What the task requires
Through the line that contains "Given: Reload the page with refresh icon", return the data below exactly, starting at its first line; leave the rest out.

Top of Data shown

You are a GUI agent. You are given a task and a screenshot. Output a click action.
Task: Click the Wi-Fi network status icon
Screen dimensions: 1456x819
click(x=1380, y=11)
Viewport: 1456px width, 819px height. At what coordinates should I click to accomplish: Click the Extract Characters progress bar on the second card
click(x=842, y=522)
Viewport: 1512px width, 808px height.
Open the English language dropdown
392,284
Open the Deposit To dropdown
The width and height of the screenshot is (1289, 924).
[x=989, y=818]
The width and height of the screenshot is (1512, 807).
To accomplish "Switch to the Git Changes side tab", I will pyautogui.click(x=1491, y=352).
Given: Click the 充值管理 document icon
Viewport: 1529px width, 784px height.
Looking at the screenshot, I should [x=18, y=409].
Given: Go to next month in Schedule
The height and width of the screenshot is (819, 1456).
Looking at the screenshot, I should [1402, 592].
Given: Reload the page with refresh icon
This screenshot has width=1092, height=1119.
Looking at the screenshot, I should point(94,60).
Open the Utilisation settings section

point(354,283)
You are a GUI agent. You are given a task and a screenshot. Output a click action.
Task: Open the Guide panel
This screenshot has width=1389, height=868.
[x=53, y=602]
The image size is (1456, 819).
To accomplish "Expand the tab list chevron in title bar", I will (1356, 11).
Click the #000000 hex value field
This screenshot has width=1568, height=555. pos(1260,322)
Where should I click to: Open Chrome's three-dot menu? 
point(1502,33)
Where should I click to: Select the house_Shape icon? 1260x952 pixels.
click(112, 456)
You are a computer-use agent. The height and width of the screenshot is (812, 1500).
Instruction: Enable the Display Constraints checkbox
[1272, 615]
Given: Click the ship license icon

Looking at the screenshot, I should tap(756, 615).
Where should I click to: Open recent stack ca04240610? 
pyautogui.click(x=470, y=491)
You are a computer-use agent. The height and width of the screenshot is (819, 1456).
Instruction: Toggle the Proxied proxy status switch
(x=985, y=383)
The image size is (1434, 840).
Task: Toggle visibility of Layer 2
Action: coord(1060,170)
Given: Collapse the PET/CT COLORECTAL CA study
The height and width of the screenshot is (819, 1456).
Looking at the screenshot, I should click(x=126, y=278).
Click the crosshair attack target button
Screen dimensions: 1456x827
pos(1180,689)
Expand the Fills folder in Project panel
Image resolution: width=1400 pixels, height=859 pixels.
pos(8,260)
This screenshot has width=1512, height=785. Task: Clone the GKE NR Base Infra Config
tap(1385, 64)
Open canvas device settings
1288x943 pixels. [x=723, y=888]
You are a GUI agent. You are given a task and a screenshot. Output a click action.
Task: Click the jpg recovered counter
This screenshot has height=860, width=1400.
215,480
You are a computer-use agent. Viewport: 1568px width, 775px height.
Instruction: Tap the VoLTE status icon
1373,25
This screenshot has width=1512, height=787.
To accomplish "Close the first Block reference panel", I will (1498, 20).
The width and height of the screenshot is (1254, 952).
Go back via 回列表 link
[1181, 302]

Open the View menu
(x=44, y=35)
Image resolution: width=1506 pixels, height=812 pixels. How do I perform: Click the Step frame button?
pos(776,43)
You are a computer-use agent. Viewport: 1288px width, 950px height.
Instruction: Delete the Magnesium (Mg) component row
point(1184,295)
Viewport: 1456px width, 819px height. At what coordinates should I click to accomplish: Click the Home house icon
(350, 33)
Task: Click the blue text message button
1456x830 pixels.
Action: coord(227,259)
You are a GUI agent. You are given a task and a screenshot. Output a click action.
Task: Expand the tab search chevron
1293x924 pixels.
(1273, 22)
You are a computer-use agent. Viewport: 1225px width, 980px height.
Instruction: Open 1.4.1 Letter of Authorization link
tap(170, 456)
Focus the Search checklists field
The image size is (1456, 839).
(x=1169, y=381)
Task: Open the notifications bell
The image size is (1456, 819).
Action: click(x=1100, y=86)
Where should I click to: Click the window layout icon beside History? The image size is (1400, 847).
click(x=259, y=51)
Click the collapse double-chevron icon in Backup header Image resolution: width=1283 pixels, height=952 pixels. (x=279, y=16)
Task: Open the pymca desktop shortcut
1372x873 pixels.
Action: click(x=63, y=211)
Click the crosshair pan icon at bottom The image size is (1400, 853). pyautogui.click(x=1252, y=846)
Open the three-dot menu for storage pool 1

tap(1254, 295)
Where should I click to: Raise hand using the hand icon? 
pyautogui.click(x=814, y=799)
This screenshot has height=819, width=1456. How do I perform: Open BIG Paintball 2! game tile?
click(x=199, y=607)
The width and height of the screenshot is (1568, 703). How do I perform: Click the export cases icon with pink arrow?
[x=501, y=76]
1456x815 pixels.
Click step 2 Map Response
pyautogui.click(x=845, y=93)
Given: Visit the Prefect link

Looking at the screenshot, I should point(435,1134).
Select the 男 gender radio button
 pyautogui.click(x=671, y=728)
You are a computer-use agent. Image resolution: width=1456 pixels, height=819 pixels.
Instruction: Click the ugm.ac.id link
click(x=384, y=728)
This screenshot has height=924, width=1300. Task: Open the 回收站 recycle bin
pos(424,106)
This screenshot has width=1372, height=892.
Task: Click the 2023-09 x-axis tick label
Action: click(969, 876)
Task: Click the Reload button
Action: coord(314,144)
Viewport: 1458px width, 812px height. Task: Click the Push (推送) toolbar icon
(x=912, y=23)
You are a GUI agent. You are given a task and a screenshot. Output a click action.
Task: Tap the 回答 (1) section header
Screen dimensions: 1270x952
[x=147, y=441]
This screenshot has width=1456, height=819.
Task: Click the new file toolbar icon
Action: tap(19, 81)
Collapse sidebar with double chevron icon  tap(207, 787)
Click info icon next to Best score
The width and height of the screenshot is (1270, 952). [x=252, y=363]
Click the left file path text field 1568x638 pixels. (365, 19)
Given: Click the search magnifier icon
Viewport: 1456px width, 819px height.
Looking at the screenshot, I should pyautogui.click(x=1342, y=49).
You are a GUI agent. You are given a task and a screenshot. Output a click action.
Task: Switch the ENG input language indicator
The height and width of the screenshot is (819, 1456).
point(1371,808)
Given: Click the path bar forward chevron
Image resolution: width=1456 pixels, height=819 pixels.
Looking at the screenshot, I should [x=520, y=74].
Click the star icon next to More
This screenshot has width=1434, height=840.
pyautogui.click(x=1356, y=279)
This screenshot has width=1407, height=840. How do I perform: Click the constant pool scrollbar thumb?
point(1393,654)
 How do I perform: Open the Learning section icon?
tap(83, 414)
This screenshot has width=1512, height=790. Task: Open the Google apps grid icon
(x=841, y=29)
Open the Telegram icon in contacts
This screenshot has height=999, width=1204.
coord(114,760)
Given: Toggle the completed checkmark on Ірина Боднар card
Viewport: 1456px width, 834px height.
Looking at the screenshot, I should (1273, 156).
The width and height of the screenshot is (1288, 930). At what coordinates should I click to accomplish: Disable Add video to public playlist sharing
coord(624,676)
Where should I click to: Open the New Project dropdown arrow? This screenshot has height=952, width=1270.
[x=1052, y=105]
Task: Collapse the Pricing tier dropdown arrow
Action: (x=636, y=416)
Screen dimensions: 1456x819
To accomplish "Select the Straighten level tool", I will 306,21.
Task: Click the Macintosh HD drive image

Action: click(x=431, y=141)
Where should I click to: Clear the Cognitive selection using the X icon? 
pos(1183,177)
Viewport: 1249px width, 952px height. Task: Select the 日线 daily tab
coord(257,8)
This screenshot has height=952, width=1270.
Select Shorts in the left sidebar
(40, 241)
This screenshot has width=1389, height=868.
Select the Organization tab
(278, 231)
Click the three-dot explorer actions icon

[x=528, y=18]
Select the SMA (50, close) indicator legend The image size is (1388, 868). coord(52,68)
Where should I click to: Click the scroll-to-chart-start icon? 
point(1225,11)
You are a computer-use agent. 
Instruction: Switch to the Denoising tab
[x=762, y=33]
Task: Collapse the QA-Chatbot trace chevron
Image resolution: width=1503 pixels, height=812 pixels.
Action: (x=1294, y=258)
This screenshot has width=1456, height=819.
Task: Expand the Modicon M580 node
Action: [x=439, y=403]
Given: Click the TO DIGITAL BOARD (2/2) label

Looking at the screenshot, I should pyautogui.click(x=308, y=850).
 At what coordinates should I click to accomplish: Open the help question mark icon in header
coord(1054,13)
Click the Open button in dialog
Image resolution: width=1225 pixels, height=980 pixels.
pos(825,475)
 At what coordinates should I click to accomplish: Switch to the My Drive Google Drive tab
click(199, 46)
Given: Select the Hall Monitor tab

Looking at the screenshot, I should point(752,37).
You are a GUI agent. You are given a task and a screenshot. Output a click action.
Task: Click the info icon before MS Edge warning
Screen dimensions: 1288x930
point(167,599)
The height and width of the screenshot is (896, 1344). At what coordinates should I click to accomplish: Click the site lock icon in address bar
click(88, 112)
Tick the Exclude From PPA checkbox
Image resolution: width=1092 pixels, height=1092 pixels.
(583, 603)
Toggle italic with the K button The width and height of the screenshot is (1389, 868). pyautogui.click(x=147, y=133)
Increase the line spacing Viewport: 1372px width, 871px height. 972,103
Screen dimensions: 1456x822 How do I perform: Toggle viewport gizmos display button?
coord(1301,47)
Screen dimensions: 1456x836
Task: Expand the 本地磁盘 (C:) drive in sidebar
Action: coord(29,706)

Bottom of Data shown

Exercise result
You are a GUI agent. You are given a task and a screenshot. Output a click action.
Task: Click the Wi-Fi network status icon
Screen dimensions: 1456x819
click(x=1380, y=11)
Viewport: 1456px width, 819px height. At what coordinates should I click to accomplish: Click the Extract Characters progress bar on the second card
click(x=842, y=522)
Viewport: 1512px width, 808px height.
Open the English language dropdown
392,284
Open the Deposit To dropdown
The width and height of the screenshot is (1289, 924).
[x=989, y=818]
The width and height of the screenshot is (1512, 807).
To accomplish "Switch to the Git Changes side tab", I will pyautogui.click(x=1491, y=352).
Given: Click the 充值管理 document icon
Viewport: 1529px width, 784px height.
Looking at the screenshot, I should [x=18, y=409].
Given: Go to next month in Schedule
The height and width of the screenshot is (819, 1456).
Looking at the screenshot, I should [1402, 592].
Given: Reload the page with refresh icon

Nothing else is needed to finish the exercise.